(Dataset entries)
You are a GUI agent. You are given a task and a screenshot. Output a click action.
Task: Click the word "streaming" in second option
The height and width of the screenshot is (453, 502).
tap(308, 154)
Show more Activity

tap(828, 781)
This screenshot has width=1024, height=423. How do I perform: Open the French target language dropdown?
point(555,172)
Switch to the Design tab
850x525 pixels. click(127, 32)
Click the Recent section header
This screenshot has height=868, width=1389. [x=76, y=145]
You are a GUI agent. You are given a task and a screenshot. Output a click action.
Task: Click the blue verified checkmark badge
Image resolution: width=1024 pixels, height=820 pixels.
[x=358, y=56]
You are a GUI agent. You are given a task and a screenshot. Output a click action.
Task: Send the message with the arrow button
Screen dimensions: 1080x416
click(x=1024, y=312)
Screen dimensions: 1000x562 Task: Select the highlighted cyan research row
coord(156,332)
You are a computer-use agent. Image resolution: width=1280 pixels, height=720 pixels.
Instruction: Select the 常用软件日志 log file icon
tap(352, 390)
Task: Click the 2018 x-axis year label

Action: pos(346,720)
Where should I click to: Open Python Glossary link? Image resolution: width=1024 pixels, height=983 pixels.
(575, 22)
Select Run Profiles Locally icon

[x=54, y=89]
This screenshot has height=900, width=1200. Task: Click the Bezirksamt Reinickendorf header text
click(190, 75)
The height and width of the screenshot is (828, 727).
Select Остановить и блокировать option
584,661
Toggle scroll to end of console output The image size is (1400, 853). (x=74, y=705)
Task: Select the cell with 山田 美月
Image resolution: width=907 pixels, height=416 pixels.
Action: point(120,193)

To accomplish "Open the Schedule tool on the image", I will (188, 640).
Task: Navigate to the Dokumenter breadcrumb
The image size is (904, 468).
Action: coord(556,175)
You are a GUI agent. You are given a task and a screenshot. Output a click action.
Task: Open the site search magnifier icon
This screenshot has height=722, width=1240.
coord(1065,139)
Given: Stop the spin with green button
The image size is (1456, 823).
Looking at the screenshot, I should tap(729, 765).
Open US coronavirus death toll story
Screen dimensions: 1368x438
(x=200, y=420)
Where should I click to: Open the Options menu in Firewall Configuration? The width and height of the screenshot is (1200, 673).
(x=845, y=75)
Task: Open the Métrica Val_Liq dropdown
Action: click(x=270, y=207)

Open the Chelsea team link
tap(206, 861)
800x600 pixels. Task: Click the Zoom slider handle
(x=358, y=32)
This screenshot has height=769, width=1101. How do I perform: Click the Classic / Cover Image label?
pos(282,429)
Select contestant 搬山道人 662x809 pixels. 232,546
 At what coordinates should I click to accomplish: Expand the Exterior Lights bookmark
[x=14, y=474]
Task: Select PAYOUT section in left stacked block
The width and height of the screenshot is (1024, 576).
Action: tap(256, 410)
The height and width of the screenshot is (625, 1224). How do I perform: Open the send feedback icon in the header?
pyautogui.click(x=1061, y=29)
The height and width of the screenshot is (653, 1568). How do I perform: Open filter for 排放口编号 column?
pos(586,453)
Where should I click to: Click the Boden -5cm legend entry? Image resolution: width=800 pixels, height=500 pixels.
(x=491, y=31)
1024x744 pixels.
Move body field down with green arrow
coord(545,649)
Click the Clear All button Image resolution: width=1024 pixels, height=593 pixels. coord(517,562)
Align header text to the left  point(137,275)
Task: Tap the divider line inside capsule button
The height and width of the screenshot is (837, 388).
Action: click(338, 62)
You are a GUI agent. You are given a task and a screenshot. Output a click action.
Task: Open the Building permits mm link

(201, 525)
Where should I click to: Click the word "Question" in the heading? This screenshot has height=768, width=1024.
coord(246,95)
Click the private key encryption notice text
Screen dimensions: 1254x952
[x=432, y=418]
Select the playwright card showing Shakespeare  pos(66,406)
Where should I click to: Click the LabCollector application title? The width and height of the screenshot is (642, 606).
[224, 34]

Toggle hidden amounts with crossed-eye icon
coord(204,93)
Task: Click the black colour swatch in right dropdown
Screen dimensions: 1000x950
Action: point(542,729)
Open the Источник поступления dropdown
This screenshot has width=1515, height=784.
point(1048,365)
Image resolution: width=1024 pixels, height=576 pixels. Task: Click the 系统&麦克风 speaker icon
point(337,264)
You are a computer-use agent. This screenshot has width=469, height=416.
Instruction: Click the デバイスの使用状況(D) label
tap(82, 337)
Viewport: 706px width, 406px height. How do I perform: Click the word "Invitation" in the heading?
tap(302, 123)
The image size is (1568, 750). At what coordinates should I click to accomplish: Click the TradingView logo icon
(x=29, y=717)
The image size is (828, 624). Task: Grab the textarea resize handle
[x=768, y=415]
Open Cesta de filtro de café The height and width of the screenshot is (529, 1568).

▶ **Task description**
Return every record, word for word.

▶ **Task response**
You are a GUI agent. You are given a task and a screenshot. Output a click action.
Task: Click the word "streaming" in second option
The height and width of the screenshot is (453, 502).
tap(308, 154)
Show more Activity

tap(828, 781)
This screenshot has width=1024, height=423. How do I perform: Open the French target language dropdown?
point(555,172)
Switch to the Design tab
850x525 pixels. click(127, 32)
Click the Recent section header
This screenshot has height=868, width=1389. [x=76, y=145]
You are a GUI agent. You are given a task and a screenshot. Output a click action.
Task: Click the blue verified checkmark badge
Image resolution: width=1024 pixels, height=820 pixels.
[x=358, y=56]
You are a GUI agent. You are given a task and a screenshot. Output a click action.
Task: Send the message with the arrow button
Screen dimensions: 1080x416
click(x=1024, y=312)
Screen dimensions: 1000x562 Task: Select the highlighted cyan research row
coord(156,332)
You are a computer-use agent. Image resolution: width=1280 pixels, height=720 pixels.
Instruction: Select the 常用软件日志 log file icon
tap(352, 390)
Task: Click the 2018 x-axis year label

Action: pos(346,720)
Where should I click to: Open Python Glossary link? Image resolution: width=1024 pixels, height=983 pixels.
(575, 22)
Select Run Profiles Locally icon

[x=54, y=89]
This screenshot has height=900, width=1200. Task: Click the Bezirksamt Reinickendorf header text
click(190, 75)
The height and width of the screenshot is (828, 727).
Select Остановить и блокировать option
584,661
Toggle scroll to end of console output The image size is (1400, 853). (x=74, y=705)
Task: Select the cell with 山田 美月
Image resolution: width=907 pixels, height=416 pixels.
Action: point(120,193)

To accomplish "Open the Schedule tool on the image", I will (188, 640).
Task: Navigate to the Dokumenter breadcrumb
The image size is (904, 468).
Action: coord(556,175)
You are a GUI agent. You are given a task and a screenshot. Output a click action.
Task: Open the site search magnifier icon
This screenshot has height=722, width=1240.
coord(1065,139)
Given: Stop the spin with green button
The image size is (1456, 823).
Looking at the screenshot, I should tap(729, 765).
Open US coronavirus death toll story
Screen dimensions: 1368x438
(x=200, y=420)
Where should I click to: Open the Options menu in Firewall Configuration? The width and height of the screenshot is (1200, 673).
(x=845, y=75)
Task: Open the Métrica Val_Liq dropdown
Action: click(x=270, y=207)

Open the Chelsea team link
tap(206, 861)
800x600 pixels. Task: Click the Zoom slider handle
(x=358, y=32)
This screenshot has height=769, width=1101. How do I perform: Click the Classic / Cover Image label?
pos(282,429)
Select contestant 搬山道人 662x809 pixels. 232,546
 At what coordinates should I click to accomplish: Expand the Exterior Lights bookmark
[x=14, y=474]
Task: Select PAYOUT section in left stacked block
The width and height of the screenshot is (1024, 576).
Action: tap(256, 410)
The height and width of the screenshot is (625, 1224). How do I perform: Open the send feedback icon in the header?
pyautogui.click(x=1061, y=29)
The height and width of the screenshot is (653, 1568). How do I perform: Open filter for 排放口编号 column?
pos(586,453)
Where should I click to: Click the Boden -5cm legend entry? Image resolution: width=800 pixels, height=500 pixels.
(x=491, y=31)
1024x744 pixels.
Move body field down with green arrow
coord(545,649)
Click the Clear All button Image resolution: width=1024 pixels, height=593 pixels. coord(517,562)
Align header text to the left  point(137,275)
Task: Tap the divider line inside capsule button
The height and width of the screenshot is (837, 388).
Action: click(338, 62)
You are a GUI agent. You are given a task and a screenshot. Output a click action.
Task: Open the Building permits mm link

(201, 525)
Where should I click to: Click the word "Question" in the heading? This screenshot has height=768, width=1024.
coord(246,95)
Click the private key encryption notice text
Screen dimensions: 1254x952
[x=432, y=418]
Select the playwright card showing Shakespeare  pos(66,406)
Where should I click to: Click the LabCollector application title? The width and height of the screenshot is (642, 606).
[224, 34]

Toggle hidden amounts with crossed-eye icon
coord(204,93)
Task: Click the black colour swatch in right dropdown
Screen dimensions: 1000x950
Action: point(542,729)
Open the Источник поступления dropdown
This screenshot has width=1515, height=784.
point(1048,365)
Image resolution: width=1024 pixels, height=576 pixels. Task: Click the 系统&麦克风 speaker icon
point(337,264)
You are a computer-use agent. This screenshot has width=469, height=416.
Instruction: Click the デバイスの使用状況(D) label
tap(82, 337)
Viewport: 706px width, 406px height. How do I perform: Click the word "Invitation" in the heading?
tap(302, 123)
The image size is (1568, 750). At what coordinates should I click to accomplish: Click the TradingView logo icon
(x=29, y=717)
The image size is (828, 624). Task: Grab the textarea resize handle
[x=768, y=415]
Open Cesta de filtro de café The height and width of the screenshot is (529, 1568).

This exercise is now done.